Bamburgh Castle, just a little way up the coast from Alnwick, is what I call a proper castle. The view of it as you approach along the coast ride, dominating the skyline and coast for miles around, is stunning. Like Alnwick it is privately owned, but not brash and commercial, it speaks for itself and is an absolute delight. Bamburgh itself is a charming little place, with nice little pubs and tea rooms, a beautiful beach, and the grave of Northumbrian heroine Grace Darling in the local churchyard. If you don’t know her story, then as a young woman she rowed out with her father several times to save the lives of sailors in a stricken ship in seas so treacherous that even the life boat wouldn’t venture out. She then died about a year later of TB aged just 26 – a tragic end but a great story.

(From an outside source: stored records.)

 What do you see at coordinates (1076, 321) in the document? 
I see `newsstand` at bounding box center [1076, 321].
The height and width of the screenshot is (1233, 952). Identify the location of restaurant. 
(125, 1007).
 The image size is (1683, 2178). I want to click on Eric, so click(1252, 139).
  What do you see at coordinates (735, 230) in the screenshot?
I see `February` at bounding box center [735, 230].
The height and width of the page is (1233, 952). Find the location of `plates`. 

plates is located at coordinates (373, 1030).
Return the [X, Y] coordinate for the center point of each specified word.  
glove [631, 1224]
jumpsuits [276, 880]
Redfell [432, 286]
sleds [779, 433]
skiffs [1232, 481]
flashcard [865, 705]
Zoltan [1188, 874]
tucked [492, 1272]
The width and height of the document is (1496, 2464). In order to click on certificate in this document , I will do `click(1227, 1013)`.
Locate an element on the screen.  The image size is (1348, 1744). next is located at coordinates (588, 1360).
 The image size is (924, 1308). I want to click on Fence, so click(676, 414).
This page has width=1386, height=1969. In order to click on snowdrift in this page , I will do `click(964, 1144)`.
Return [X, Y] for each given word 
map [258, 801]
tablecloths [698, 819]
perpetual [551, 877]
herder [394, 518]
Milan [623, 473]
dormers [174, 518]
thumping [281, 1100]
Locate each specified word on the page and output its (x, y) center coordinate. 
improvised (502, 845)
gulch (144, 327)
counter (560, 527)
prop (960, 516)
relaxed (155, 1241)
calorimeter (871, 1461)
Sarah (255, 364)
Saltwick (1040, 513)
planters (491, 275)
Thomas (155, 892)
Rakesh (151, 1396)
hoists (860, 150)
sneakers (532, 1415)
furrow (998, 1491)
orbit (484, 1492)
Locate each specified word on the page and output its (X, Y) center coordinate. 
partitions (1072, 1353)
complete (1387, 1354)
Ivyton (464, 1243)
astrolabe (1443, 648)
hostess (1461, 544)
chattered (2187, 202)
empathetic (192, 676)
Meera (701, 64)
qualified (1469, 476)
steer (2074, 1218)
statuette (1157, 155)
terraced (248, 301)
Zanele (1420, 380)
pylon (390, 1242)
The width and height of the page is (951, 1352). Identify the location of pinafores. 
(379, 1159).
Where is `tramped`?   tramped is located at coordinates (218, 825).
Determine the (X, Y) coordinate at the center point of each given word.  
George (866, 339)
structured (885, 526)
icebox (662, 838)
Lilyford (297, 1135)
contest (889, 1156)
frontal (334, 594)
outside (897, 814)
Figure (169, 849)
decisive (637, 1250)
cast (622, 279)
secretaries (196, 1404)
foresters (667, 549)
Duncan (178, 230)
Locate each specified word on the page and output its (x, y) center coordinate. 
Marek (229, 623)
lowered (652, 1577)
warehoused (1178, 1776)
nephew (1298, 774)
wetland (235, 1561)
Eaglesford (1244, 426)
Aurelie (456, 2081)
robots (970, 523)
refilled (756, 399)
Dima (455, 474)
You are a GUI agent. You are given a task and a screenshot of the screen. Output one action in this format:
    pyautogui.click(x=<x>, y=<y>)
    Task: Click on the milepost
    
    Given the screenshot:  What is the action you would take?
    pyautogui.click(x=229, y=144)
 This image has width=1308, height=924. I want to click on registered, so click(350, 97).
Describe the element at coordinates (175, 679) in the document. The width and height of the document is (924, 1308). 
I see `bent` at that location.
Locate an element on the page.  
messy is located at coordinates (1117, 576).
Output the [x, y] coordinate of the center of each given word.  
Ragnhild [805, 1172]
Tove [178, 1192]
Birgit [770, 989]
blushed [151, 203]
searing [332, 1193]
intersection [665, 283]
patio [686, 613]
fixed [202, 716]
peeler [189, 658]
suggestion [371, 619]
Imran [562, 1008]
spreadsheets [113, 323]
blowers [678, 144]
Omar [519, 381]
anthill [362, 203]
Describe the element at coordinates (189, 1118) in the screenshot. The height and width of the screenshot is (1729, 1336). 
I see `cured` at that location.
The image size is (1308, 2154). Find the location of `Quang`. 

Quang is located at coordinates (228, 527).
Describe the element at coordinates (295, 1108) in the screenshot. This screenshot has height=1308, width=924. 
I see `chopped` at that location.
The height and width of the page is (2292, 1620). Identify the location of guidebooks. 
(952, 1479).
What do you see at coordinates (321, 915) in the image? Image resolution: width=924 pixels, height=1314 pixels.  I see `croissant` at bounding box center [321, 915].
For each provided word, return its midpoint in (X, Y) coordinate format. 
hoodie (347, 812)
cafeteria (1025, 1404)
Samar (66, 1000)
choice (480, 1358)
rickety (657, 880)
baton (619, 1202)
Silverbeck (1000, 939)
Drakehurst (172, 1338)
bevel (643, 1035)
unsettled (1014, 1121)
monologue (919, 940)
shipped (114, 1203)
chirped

Lindisfarne, or Holy Island as it is now officially known, is another absolute gem of Northumbria. It is beautiful, isolated and peaceful, at least it is if you get there as I did just as the causeway opened and before the hoards of day trippers descended. I walked around its perimeter for 4 or 5 miles in total peace, and decadently sat looking out into the expanse of the North Sea for an hour or so in the sunshine and silence. The ruined Priory which Saint Cuthbert helped to make famous, and the small castle, converted in 1902 by architect Sir Edwin Lutyens, are both worth a look.

Exploring further north still, and Berwick upon Tweed was another great find, with a fascinating history. It has changed hands between the English and Scots quite a few times over the years, and its rambling ramparts are testament to its military history. There is also a fascinating connection with L.S. Lowry that I was delighted to discover. He was especially fond of the town, and at one point was even considering relocating there, being especially ‘drawn to decay’. His wonderful drawings of many of the buildings there are dotted around for visitors to see.

Warkworth was the last castle of my trip, and another beautiful little place. The castle sits above a pretty river, with an idyllic pathway. It is another ruin but a really fabulous example of Northumberland’s heritage. The nearby beach was empty and beautiful, and I was sad to tear myself away from the North Sea view for the last time.

What a coast line – a great holiday with few crowds, fabulous walking, and lots of sunshine. What more could you want?